* TÂCHE DONNÉE A
Dans les enregistrements, réécris les lignes allant de celle qui contient "coordinates (1375, 731)." jusqu'à celle qui contient "center [2348, 670]." incluse, en remplaçant "What do you see" par "What is shown" et sans rien modifier d'autre.

* PASSAGE FOURNI
|---|

La production de biomasse souffrirait également, au même titre que l’agriculture, d’une augmentation de la fréquence et de l’intensité des sécheresses. Il est toutefois possible que dans certaines régions la hausse des températures, celle des précipitations ou encore la plus forte concentration de l’atmosphère en CO2 soit favorables à la production de biomasse.

Globalement, les risques accrus de pluies intenses, d’inondations et d’élévation du niveau de la mer pourraient entraîner des dégâts aux infrastructures de production et d’acheminement de l’énergie et de l’électricité, et donc là encore une baisse de la production.

Enfin, les changements de températures pourraient avoir pour conséquence de modifier substantiellement la saisonnalité de la demande d’électricité dans les pays du Nord. Avec le réchauffement, la demande serait moins forte en hiver pour le chauffage, mais plus forte en été pour la climatisation, au moment où certaines sources d’énergie sont les plus problématiques.

Les effets contre-productifs de nouvelles politiques énergétiques en ce qui concerne l’eau

Par choc en retour, les changements de politique énergétique et la promotion de nouvelles filières pourraient avoir des conséquences négatives sur les ressources en eau en général, comme sur d’autres facteurs. Une extension, là où c’est possible, de la production hydroélectrique à travers la construction de nouveaux barrages, outre ses nombreuses conséquences sociales et environnementales potentielles, aurait ainsi pour effet de modifier l’hydrographie de régions entières, d’entraîner des pertes d’eau par évaporation et d’aggraver des pénuries d’eau en aval. Aux États-Unis, l’extension des extractions de gaz naturel dans des réserves non-conventionnelles est encouragée par la hausse des prix des hydrocarbures et par la recherche d’une source d’énergie locale dont la teneur en carbone soit inférieure à celle du pétrole. Les technologies d’extraction utilisées pour atteindre ces réserves consistent à projeter des milliers de litres d’eau mêlée de substances chimiques à très haute pression pour fracturer la roche qui recèle les réserves de gaz. Une partie de cette eau contaminée resterait sous terre ; le reste est théoriquement récupéré, mais il arrive souvent qu’il soit purement et simplement réinjecté dans le sous-sol. L’évaluation de la pollution ainsi occasionnée, ainsi que les poursuites judiciaires auxquelles elle pourrait donner lieu, sont rendues plus difficile par le fait que les entreprises concernées refusent de dévoiler la composition chimique des fluides utilisés, sous prétexte de protection de leur propriété intellectuelle. L’approvisionnement de New York figure parmi les victimes potentielles de cette nouvelle technique, car un projet d’exploitation d’un gisement de gaz de ce type est annoncé dans les montagnes des Catskills, d’où la ville tire son eau. (Au cours de l’automne 2009, l’État de New York a édicté un certain nombre de conditions et de règles auxquelles devaient se soumettre les entreprises qui souhaitaient exploiter le gisement en question, parmi lesquelles figuraient l’obligation de rendre publique la formule chimique utilisée, ainsi que la mise en place d’un périmètre de sécurité autour de la zone de captage de New York. Bien que ces règles aient été jugées encore insuffisantes par de nombreux activistes et chercheurs, elles ont conduit la seule entreprise propriétaire de terrains dans la zone à déclarer qu’elle renonçait à les exploiter.)

|---|

[Entrées sur la recherche de mots et d'éléments]
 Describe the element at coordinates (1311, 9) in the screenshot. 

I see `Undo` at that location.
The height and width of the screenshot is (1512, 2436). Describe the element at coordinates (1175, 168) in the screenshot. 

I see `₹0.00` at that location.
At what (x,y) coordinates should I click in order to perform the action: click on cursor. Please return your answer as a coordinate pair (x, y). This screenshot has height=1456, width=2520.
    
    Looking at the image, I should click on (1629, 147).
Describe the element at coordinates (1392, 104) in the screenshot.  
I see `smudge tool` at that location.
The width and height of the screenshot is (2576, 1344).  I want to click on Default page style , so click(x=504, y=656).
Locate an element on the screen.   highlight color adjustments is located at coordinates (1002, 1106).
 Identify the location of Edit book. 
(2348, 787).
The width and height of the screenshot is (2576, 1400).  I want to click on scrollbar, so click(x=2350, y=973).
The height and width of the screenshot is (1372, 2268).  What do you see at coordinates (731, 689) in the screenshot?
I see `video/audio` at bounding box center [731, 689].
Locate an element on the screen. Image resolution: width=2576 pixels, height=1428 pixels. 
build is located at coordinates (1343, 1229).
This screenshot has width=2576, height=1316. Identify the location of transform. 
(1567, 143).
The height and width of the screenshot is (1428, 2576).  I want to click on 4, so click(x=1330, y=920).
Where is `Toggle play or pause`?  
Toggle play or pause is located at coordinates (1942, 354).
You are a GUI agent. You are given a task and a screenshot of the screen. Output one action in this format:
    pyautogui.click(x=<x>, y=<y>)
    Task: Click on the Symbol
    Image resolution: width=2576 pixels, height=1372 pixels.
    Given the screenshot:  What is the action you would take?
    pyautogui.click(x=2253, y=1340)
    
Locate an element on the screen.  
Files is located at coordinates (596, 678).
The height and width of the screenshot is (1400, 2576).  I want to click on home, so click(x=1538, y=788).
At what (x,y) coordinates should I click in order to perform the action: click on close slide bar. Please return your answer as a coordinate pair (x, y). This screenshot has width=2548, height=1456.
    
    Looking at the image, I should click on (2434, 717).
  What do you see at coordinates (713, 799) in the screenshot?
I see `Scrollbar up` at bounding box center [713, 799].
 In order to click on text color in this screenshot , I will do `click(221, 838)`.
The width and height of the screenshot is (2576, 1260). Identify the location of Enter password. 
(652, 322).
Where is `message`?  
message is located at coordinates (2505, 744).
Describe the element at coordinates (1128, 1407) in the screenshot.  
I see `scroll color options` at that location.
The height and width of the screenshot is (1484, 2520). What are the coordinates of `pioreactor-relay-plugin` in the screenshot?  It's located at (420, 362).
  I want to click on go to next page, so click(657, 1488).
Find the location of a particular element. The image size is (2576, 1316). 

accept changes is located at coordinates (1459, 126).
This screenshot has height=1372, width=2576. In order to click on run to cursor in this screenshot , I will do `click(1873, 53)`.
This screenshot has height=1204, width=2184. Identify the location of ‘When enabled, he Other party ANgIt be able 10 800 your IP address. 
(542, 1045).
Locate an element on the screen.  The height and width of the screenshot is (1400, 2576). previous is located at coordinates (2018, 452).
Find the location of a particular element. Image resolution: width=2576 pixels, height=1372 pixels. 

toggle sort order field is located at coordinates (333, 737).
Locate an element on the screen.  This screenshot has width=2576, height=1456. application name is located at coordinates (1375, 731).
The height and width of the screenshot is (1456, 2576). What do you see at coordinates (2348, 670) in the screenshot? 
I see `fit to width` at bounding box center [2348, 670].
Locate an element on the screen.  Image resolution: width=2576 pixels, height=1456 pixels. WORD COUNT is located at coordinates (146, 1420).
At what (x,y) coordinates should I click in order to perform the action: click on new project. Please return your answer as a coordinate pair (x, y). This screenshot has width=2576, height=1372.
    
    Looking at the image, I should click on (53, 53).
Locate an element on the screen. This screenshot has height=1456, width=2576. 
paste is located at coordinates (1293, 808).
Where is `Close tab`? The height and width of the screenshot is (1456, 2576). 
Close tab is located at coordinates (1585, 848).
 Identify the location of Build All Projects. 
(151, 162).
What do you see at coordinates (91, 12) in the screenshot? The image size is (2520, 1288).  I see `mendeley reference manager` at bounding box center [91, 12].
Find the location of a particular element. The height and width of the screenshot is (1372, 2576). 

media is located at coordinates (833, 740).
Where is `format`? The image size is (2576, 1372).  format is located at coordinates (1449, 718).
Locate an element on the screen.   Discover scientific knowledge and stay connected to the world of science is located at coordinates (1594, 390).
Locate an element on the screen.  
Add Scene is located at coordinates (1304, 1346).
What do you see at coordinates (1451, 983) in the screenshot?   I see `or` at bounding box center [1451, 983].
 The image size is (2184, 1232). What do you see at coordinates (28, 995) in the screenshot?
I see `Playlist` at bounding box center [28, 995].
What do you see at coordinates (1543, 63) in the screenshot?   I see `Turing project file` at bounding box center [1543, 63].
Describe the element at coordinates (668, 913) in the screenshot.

|---|

* TÂCHE DONNÉE B
Restitue tel quel le passage sur le climat et l'énergie, depuis "Enfin, les changements" jusqu'à "les plus problématiques." inclus.

* BONNE RÉPONSE A
Locate an element on the screen.  This screenshot has width=2576, height=1456. application name is located at coordinates (1375, 731).
The height and width of the screenshot is (1456, 2576). What is shown at coordinates (2348, 670) in the screenshot? 
I see `fit to width` at bounding box center [2348, 670].

* BONNE RÉPONSE B
Enfin, les changements de températures pourraient avoir pour conséquence de modifier substantiellement la saisonnalité de la demande d’électricité dans les pays du Nord. Avec le réchauffement, la demande serait moins forte en hiver pour le chauffage, mais plus forte en été pour la climatisation, au moment où certaines sources d’énergie sont les plus problématiques.